According to the Investment Association, there was a net outflow of £342 million from ESG funds in August, as well as an outflow of £390 million in July.
Nick Britton, research director at the AIC, said: ‘Our ESG attitude tracker shows that investors’ love affair with ESG investing continues to cool.
“That doesn’t mean they reject it entirely, though. To extend the metaphor, they think about which parts of ESG they like and which they don’t, and decide whether they want to make it a longer-term relationship.”
Only 37 percent said they consider each of these factors important, while only 28 percent consider social issues when investing.
Investors are increasingly focusing on the governance side of ESG, moving away from environmental concerns.
One investor said: ‘If there isn’t good governance, you shouldn’t invest in it. If management is bad, it will lead to disaster.”
Reflecting the shifting focus on the environment, next month’s COP29 conference in Baku is expected to attract around 40,000 visitors, up from the 84,000 who attended last year’s COP28 in Dubai.
‘An interesting aspect of this year’s research is that almost all governance issues have increased in importance for investors.
“Investors are getting smarter and recognizing that governance is the foundation of ESG investing: in other words, you need the G before you can have the E and the S,” Britton said.
“While passion for ESG may have cooled, our research also suggests that love has not turned to hate.
‘Few investors are actively hostile to ESG: for those who are not as committed, it would be more accurate to describe them as skeptical, disinterested, or prioritizing investment performance over ESG issues.’
Unsurprisingly, the decline in ESG interest is less pronounced among younger investors, with 53 percent of those under 45 still considering ESG when investing, compared to 43 percent of those over 65.
About 31 percent of older investors say they associate ESG with being “woke,” compared to 13 percent of younger investors.
However, on average, a quarter of investors made the ‘woke’ association, with nine percent believing that it is pointless to take ESG into account when investing.
Among those unconvinced of the benefits of ESG considerations are likely to be those concerned about greenwashing by companies claiming to be sustainable, which appears to be an ongoing concern.

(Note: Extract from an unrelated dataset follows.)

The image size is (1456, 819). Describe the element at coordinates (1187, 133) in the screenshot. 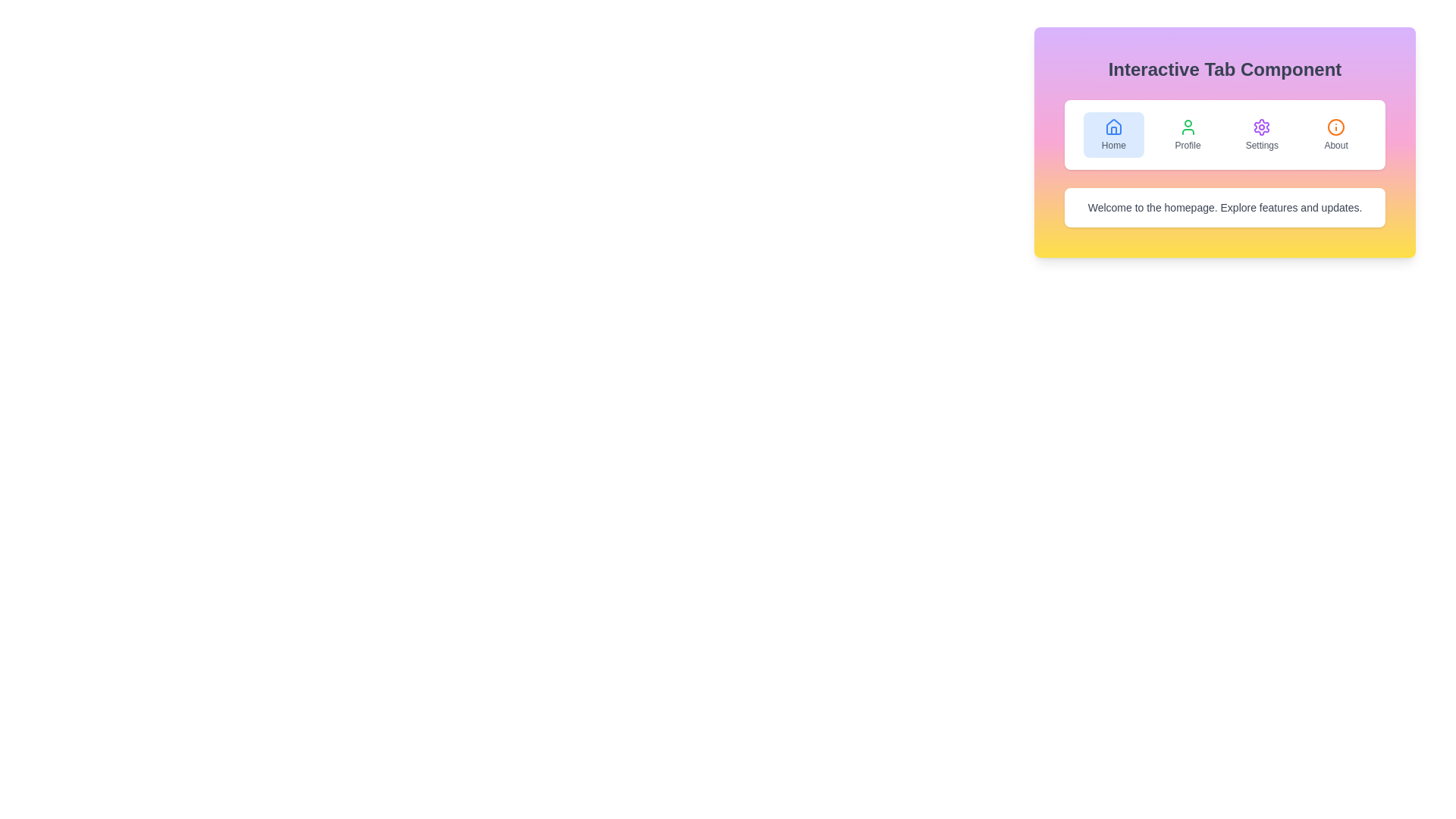

I see `the Profile tab by clicking on its button` at that location.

About 67 percent said they were concerned about greenwashing, down just one percent year-over-year.
‘I feel like I assume every company is doing greenwashing to promote themselves. And as a layman you wouldn’t know if they did what they said,” one investor told the AIC.
Still, according to Reprisk, there was a 12 percent drop in the number of recorded greenwashing cases between July 2023 and July 2024, the first drop since the research firm started collecting ESG data in 2019.